Work to be completed » Rewrite the entries starting at the line that contains "Identify the location" and ending at the last entry, swapping "screenshot" for "image" and keeping everything else the same. Leave out the pictures.
------ Record excerpts
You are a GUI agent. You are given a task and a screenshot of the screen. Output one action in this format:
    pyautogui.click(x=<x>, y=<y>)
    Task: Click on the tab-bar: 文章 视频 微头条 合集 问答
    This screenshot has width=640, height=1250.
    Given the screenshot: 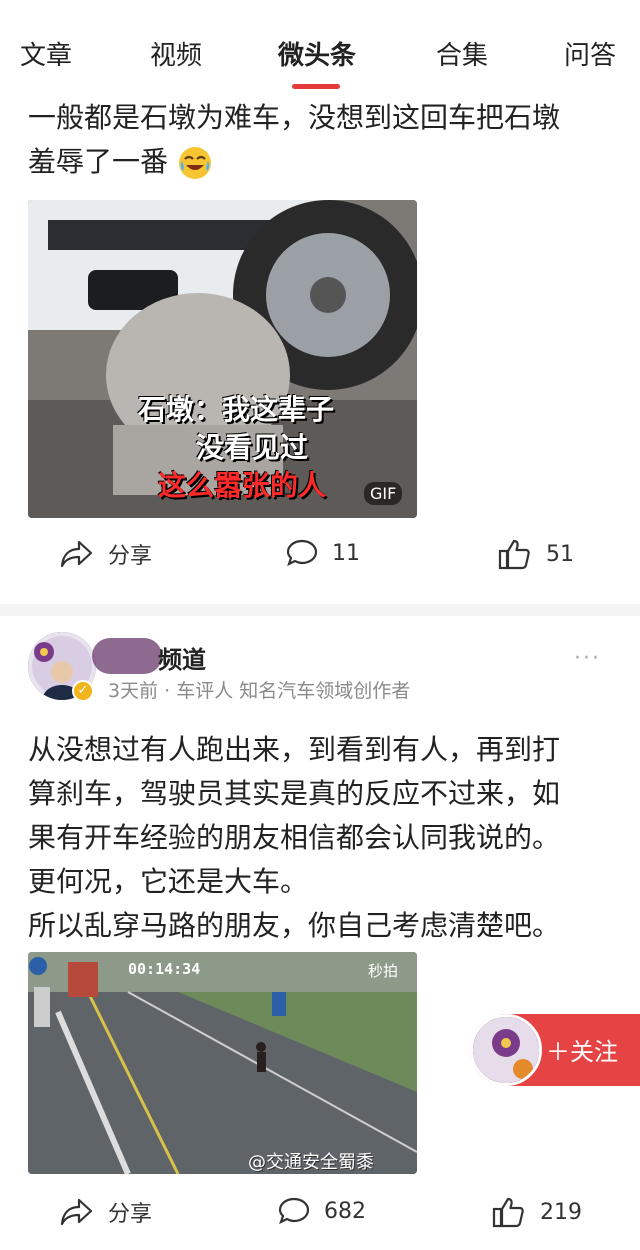 What is the action you would take?
    pyautogui.click(x=320, y=48)
    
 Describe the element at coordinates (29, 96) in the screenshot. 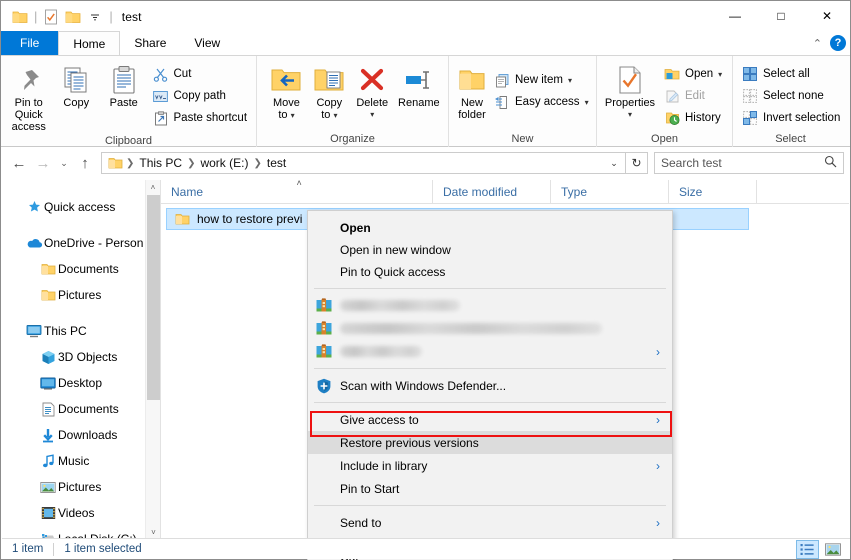

I see `pin-to-quick-access-button: Pin to Quick access` at that location.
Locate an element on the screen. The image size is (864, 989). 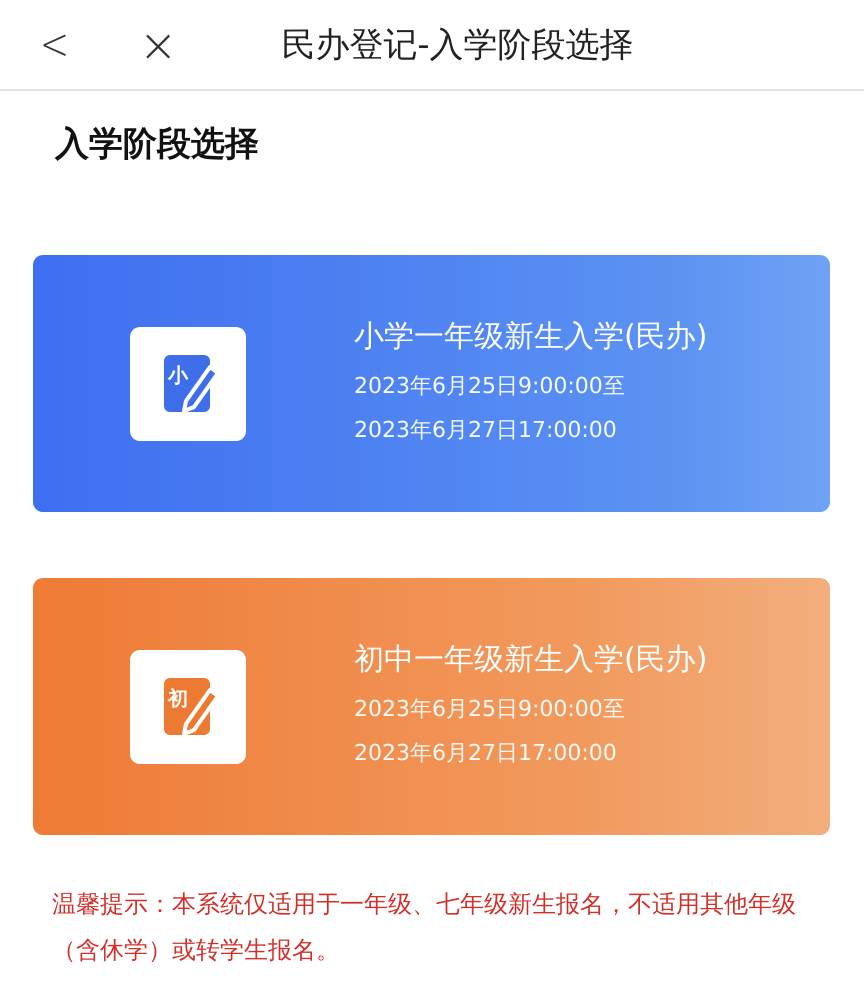
stage-title: 小学一年级新生入学(民办) is located at coordinates (531, 337).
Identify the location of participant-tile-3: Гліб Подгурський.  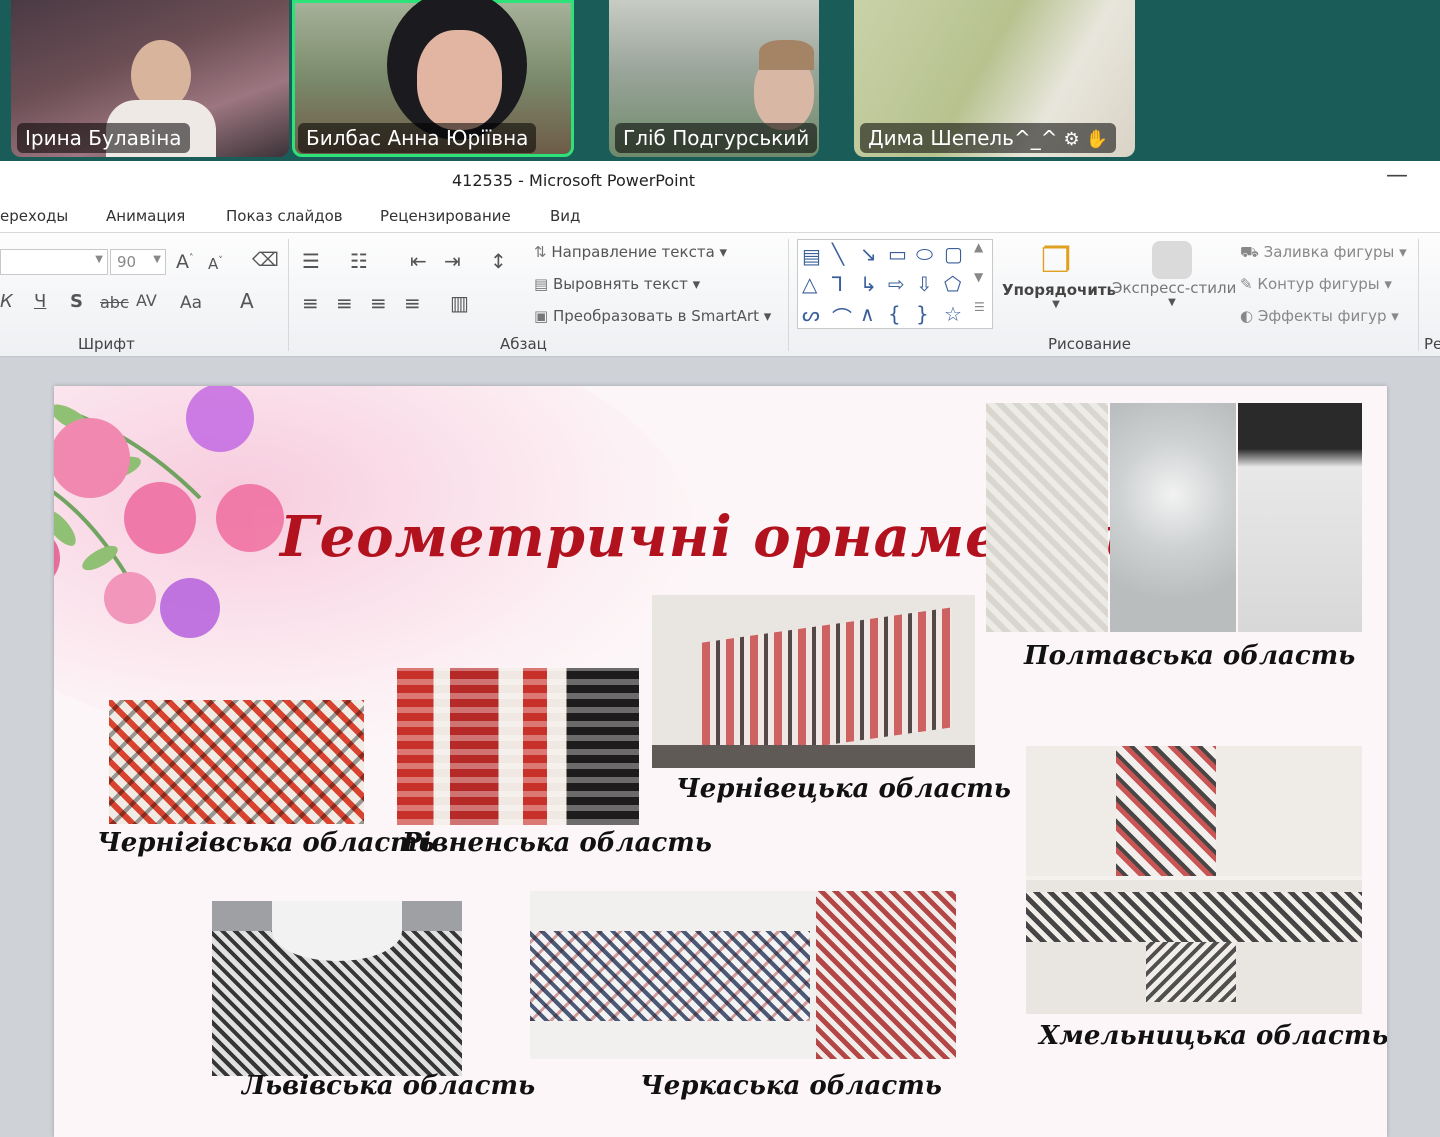
(714, 78).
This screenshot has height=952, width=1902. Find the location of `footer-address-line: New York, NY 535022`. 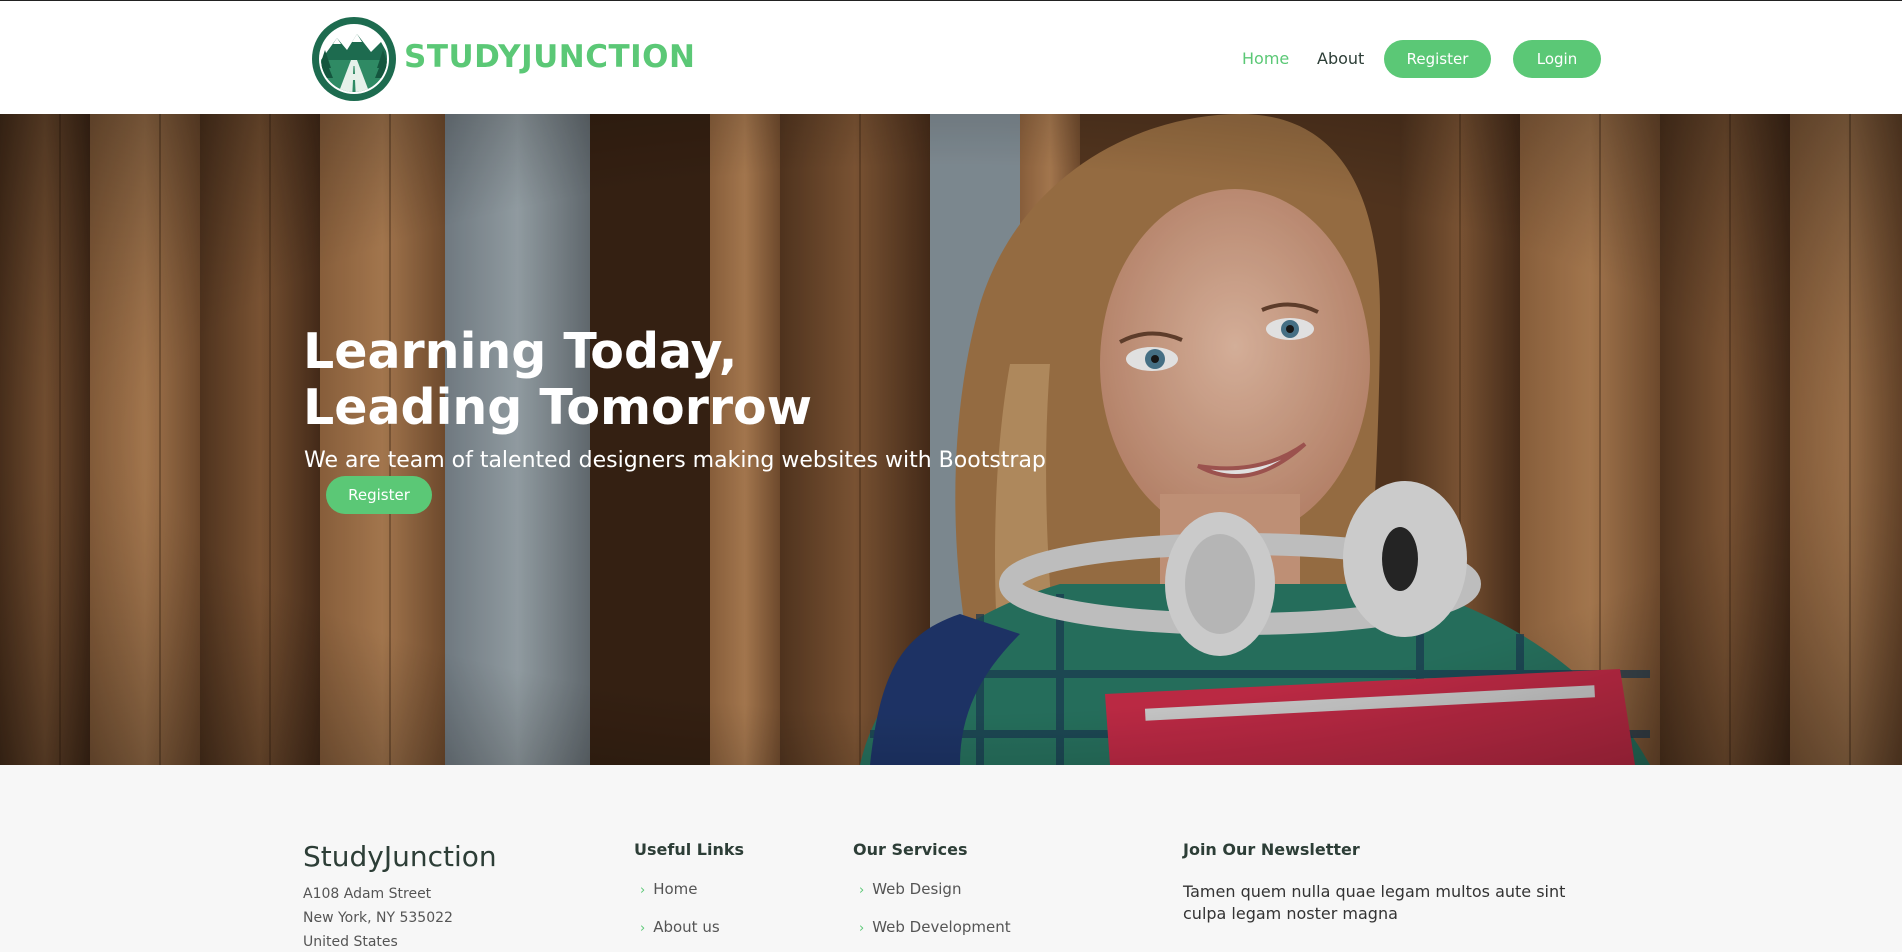

footer-address-line: New York, NY 535022 is located at coordinates (378, 918).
------------
Worked solution »
Identify the location of participant-tile-3: Гліб Подгурський.  
(714, 78).
This image has height=952, width=1902. Find the location of `footer-address-line: New York, NY 535022`. 

footer-address-line: New York, NY 535022 is located at coordinates (378, 918).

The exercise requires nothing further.